TEKS SUMBER |

────────────────────────────────────────

Dalam SEMA tersebut juga dikemukakan perbandingan hukum (comperative law) dari beberapa negara, antara lain:

  • Pakistan menegaskan, In Pakistan no jugdge is liable in a civil action for anything done in good faith;
  • Amerika Serikat menjelaskan, hakim mempunyai kekebalan (immunity) terhadap gugatan ganti rugi walaupun terhadap tindakan yang dianggap mengenai perbuatan tidak dengan itikad baik atau secara kolektif sifatnya;
  • Malaysia mengatur tentang hal ini di dalam section 14 Courts of Judicature Act 1969 yang berisi ketentuan antara lain: seorang hakim tidak dapat dipertanggungjawabkan dan digugat dalam pengadilan secara perdata atas suatu tindakan yang dilakukan dalam melaksanakan fungsi peradilan tanpa mempersoalkan apakah tindakan tersebut melampaui batas wewenang.

────────────────────────────────────────

BLOK DATA |
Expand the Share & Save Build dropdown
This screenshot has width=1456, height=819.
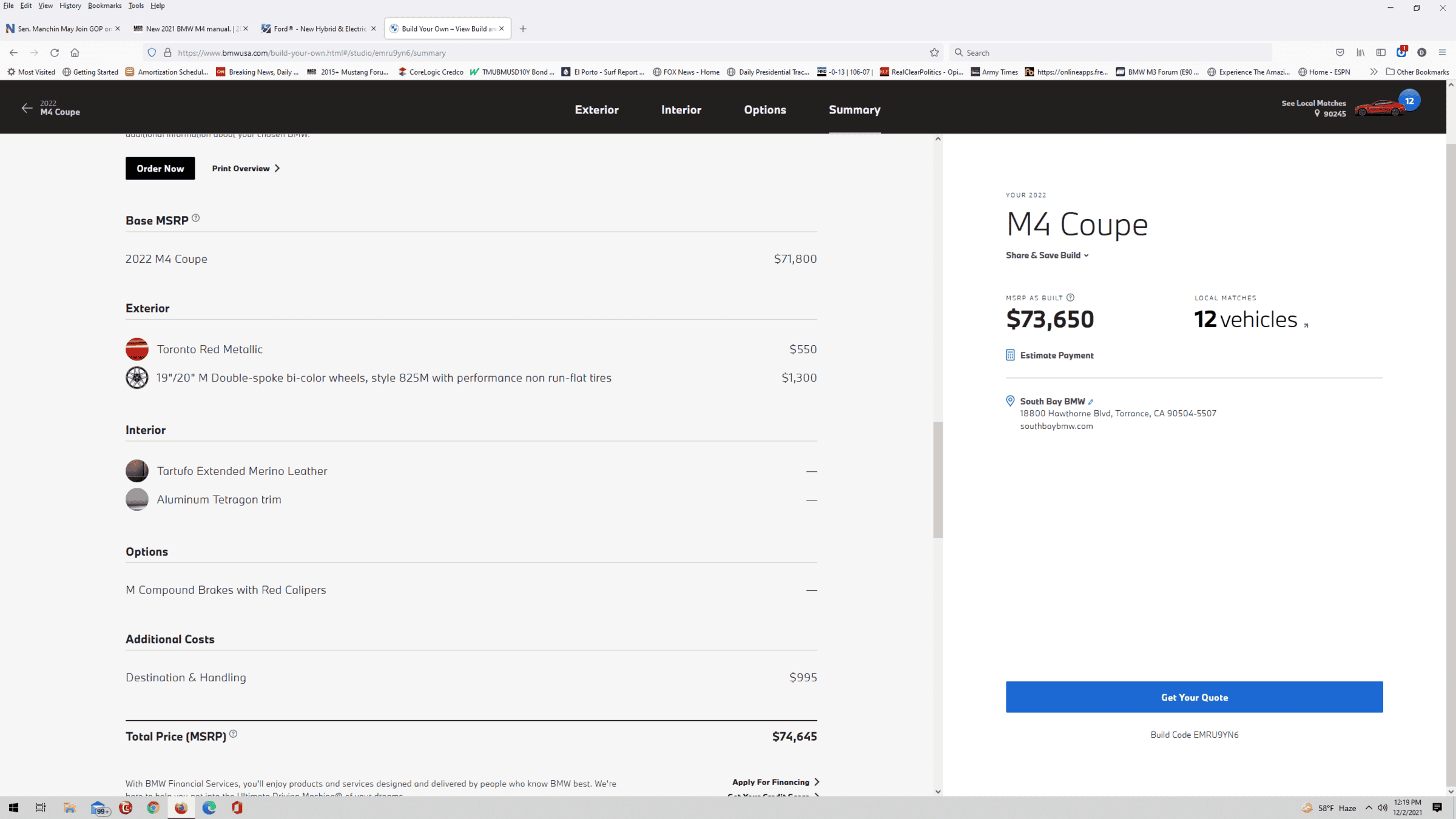point(1047,255)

────────────────────────────────────────

SOAL LATIHAN |
a) Ulangi tanpa perubahan bagian teks tentang kekebalan hakim, mulai dari "Dalam SEMA tersebut" dan berlanjut hingga "melampaui batas wewenang.".
b) Jawab pertanyaan berikut berdasarkan teks tentang kekebalan hakim.
(i) Dalam dokumen apa perbandingan hukum dari beberapa negara itu dikemukakan?
(ii) Terhadap gugatan apa hakim di Amerika Serikat mempunyai kekebalan?
(iii) Di dalam ketentuan mana Malaysia mengatur hal ini?
c) Tulis kelanjutan teks tentang kekebalan hakim, dimulai setelah kalimat terakhir yang ditampilkan.

KUNCI JAWABAN |
a)
Dalam SEMA tersebut juga dikemukakan perbandingan hukum (comperative law) dari beberapa negara, antara lain:

  • Pakistan menegaskan, In Pakistan no jugdge is liable in a civil action for anything done in good faith;
  • Amerika Serikat menjelaskan, hakim mempunyai kekebalan (immunity) terhadap gugatan ganti rugi walaupun terhadap tindakan yang dianggap mengenai perbuatan tidak dengan itikad baik atau secara kolektif sifatnya;
  • Malaysia mengatur tentang hal ini di dalam section 14 Courts of Judicature Act 1969 yang berisi ketentuan antara lain: seorang hakim tidak dapat dipertanggungjawabkan dan digugat dalam pengadilan secara perdata atas suatu tindakan yang dilakukan dalam melaksanakan fungsi peradilan tanpa mempersoalkan apakah tindakan tersebut melampaui batas wewenang.

b)
(i) Dalam SEMA.
(ii) Gugatan ganti rugi.
(iii) Section 14 Courts of Judicature Act 1969.

c)
4. Dalil Gugatan Yang Tidak Berdasarkan Sengketa


Sebagai contoh dapat dikemukakan salah satu kasus. Penggugat sebagai debitur mengajukan gugatan kepada kreditur yang berisi dalil agar kreditur memberi penetapan kepastian berapa jumlah utangnya dengan alasan untuk menghindari terjadinya pembayaran yang tidak diwajibkan (onverschuldige betaling). Terhadap gugatan ini, Mahkamah Agung mempertimbangkan: Gugatan diajukan tanpa didasari adanya persengketaan mengenai jumlah utang. Penggugat sebagai debitur, pada dasarnya dibebani kewajiban untuk membayar utang dan tidak mempunyai hak terhadap kreditur. Untuk mengajukan gugatan dalam hubungan kewajiban hak antara kedua belah pihak, baru dapat dibenarkan secara hukum apabila telah timbul atau telah ada sesuatu hak yang dilanggar oleh pihak lain.

Suatu gugatan tidak didasarkan pada suatu sengketa seperti dalam kasus tersebut di atas, disebut juga tidak memenuhi syarat materiil gugatan. Hal itu dinyatakan dalam putusan Mahkamah Agung yang menegaskan: Syarat mutlak untuk menuntut seseorang di depan pengadilan adalah adanya perselisihan hukum (sengketa hukum) antara kedua belah pihak.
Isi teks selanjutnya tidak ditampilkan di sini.